Goal of the exercise -
Output only the lines of the entries that follow, starting at the one with "Given: Click the すべてを折りたた button" and running down to the one with "Switch to the Latest telemetry tab", both included and unchanged.

Stored data entries

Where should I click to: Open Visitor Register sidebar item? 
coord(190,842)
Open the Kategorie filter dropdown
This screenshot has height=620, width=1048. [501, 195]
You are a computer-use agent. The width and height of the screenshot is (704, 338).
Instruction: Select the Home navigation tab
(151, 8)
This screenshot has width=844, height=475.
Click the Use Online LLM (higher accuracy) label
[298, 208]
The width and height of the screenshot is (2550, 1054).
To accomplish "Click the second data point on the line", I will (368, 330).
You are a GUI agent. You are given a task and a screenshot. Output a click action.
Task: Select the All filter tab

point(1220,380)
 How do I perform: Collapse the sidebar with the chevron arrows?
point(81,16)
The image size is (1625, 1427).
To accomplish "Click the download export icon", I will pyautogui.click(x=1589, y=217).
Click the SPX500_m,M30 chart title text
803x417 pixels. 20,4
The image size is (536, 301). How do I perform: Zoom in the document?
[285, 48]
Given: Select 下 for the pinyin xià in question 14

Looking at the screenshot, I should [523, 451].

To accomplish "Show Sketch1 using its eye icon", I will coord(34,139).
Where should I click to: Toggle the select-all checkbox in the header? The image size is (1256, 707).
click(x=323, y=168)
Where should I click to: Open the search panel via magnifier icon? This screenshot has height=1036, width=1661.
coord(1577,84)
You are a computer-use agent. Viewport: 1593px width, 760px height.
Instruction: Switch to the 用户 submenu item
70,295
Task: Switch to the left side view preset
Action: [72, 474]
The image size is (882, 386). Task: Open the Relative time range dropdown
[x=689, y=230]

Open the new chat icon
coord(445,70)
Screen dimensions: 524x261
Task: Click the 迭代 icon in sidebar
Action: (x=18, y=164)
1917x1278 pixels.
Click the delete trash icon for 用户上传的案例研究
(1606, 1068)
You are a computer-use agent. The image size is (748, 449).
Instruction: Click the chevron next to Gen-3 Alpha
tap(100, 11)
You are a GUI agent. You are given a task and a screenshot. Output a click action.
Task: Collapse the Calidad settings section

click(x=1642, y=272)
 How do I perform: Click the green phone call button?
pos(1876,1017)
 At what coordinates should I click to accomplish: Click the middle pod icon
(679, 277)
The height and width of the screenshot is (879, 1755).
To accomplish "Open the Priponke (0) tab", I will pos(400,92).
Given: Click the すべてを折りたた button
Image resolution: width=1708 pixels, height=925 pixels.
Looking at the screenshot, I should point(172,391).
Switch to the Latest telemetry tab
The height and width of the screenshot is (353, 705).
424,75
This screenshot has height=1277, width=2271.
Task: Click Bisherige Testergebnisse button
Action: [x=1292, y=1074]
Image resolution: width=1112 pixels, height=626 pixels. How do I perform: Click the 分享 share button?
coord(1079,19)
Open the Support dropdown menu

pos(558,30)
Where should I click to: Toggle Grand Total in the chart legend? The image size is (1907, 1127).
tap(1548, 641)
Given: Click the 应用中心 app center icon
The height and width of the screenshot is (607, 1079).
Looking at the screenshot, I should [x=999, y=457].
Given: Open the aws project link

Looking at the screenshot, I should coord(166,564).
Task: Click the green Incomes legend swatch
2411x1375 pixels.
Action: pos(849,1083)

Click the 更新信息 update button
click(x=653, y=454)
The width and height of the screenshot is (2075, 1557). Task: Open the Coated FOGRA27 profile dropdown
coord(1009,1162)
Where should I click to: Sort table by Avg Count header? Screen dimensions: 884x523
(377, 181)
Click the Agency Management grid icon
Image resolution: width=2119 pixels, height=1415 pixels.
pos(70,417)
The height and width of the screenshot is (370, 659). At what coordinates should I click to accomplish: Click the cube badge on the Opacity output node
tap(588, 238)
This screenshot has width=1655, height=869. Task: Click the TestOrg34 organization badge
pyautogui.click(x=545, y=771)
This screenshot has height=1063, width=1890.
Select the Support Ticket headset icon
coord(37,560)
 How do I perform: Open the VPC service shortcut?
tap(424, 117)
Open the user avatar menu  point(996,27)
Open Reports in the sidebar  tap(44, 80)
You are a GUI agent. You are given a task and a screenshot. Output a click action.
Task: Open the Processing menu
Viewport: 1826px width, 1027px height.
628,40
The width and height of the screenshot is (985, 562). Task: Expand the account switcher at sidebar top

Task result -
Given: Click the すべてを折りたた button
Image resolution: width=1708 pixels, height=925 pixels.
Looking at the screenshot, I should point(172,391).
Switch to the Latest telemetry tab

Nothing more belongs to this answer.